2007年11月07日(水) 00:50

 しなやかという言葉の意味には、あらあらしくなく上品なさまが含まれている。かくある人間の中に、以前から、騎手武豊を入れていた。今年21年目、前人未踏の3000勝という大記録を達成したが、天才と呼ばれ、ありとあらゆる記録を作ってきても、しなやかさという面はずっと消えずにある。この変わらないというところに彼の本質を見い出すのだ。

 デビュー2年目の19歳の暮れ、ちょうどスーパークリークで菊花賞を勝ったひと月後だったが、実家に訪ねたことがあった。

 馬の話になると止まるところがなく、その顔は眩しいくらいだった。その中で一番印象に残った言葉がある。
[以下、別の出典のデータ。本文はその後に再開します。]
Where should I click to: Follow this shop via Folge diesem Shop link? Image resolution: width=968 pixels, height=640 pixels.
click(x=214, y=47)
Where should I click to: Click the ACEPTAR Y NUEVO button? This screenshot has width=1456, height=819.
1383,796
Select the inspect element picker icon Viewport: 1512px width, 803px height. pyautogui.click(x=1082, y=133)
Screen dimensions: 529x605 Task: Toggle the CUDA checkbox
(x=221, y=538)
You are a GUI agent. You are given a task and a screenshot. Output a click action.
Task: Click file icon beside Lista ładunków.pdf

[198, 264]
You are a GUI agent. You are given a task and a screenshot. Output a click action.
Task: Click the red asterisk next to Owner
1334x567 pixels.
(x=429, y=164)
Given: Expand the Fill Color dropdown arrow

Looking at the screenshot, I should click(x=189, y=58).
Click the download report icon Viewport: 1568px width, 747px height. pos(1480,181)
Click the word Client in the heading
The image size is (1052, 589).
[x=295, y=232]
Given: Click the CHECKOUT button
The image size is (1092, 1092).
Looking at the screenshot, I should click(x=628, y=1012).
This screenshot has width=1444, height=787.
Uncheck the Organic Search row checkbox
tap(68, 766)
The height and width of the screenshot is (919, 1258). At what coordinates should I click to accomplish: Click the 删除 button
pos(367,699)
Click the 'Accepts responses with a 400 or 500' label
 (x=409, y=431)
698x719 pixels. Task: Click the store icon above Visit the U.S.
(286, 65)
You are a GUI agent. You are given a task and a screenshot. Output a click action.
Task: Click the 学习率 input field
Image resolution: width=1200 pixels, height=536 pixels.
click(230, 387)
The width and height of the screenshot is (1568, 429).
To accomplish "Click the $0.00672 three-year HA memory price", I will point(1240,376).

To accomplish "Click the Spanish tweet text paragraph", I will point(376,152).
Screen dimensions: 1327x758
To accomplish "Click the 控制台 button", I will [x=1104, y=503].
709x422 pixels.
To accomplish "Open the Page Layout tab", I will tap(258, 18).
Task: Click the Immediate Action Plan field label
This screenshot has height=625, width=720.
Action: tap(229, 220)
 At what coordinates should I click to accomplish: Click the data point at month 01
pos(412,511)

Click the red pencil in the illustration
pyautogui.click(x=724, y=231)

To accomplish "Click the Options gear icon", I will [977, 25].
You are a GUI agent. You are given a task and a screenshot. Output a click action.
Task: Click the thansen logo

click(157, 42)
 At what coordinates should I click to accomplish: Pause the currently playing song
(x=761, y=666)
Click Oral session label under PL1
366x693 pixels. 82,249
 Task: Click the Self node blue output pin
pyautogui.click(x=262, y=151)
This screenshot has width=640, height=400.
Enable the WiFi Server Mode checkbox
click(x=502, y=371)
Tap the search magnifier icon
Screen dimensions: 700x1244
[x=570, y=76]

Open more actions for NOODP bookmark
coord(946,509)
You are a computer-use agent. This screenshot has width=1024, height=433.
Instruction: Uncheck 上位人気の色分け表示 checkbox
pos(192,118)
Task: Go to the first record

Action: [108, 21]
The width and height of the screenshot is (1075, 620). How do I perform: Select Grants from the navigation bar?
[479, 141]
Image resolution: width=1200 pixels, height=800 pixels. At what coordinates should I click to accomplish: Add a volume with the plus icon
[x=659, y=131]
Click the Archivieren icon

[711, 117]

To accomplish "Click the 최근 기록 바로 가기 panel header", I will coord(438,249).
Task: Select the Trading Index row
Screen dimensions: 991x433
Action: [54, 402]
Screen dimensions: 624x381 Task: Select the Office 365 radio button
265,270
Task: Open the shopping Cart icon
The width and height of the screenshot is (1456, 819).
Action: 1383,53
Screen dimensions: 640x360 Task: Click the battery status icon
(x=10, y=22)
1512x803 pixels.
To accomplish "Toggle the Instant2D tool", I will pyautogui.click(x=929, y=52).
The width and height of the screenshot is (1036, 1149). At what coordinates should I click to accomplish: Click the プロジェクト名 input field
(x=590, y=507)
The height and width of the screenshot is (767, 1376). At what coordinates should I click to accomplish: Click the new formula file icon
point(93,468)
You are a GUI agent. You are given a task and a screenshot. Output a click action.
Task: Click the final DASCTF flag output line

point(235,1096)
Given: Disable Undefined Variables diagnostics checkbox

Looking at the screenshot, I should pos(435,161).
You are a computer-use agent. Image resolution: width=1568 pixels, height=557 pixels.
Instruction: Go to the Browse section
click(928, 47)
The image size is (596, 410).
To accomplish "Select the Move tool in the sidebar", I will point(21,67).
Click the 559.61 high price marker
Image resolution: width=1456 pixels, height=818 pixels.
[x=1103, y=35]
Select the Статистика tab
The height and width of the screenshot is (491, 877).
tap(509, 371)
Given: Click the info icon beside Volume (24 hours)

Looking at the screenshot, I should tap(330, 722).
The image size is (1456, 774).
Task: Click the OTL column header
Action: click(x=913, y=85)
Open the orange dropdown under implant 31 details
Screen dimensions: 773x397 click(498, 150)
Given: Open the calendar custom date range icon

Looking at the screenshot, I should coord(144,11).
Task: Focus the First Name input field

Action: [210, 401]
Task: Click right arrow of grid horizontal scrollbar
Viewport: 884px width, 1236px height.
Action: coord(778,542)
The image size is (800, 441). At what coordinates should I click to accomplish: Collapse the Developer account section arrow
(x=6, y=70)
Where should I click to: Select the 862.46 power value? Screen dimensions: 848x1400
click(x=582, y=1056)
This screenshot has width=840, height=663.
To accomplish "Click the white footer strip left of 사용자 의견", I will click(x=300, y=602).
 「とにかく、いつも一生懸命に走る馬がいるんです。なのにどうしても勝てないんです。そういう馬はなんとかして勝たせてあげたいと思っています」と。自分が勝ちたいのではなく、勝たせてあげたいという19歳の青年の馬をいとおしく思う心に打たれた。

 実は、この思いこそ、ずっと精進し続ける原動力になってきたのではないかと思う。彼は、いつもこれでいいとは考えていない。もっと上手になりたい、そう願い努力している。これは、ちょっとした言葉のはしばしから感じてきた。

 この武豊が今年、7月に入ったときリーディング争いで29勝もの差をつけられたが、夏の小倉で常勝ぶりを発揮、いつの間にかトップに立った。これぞいつもの姿、やはりそうなのだとみんなが思っている。もうひとつ19歳の青年の言葉を。

 「騎手は負けることの方が多いのですから、どうやって気持を切り換えるかが大切だと思っています。負けを引き摺らないようにしています」と。

 騎手になるべくしてなったような武豊騎手が、全ての目標になっていることは間違いないが、これを超越するにはどうあったらいいのか、大変なテーマではないかと思う。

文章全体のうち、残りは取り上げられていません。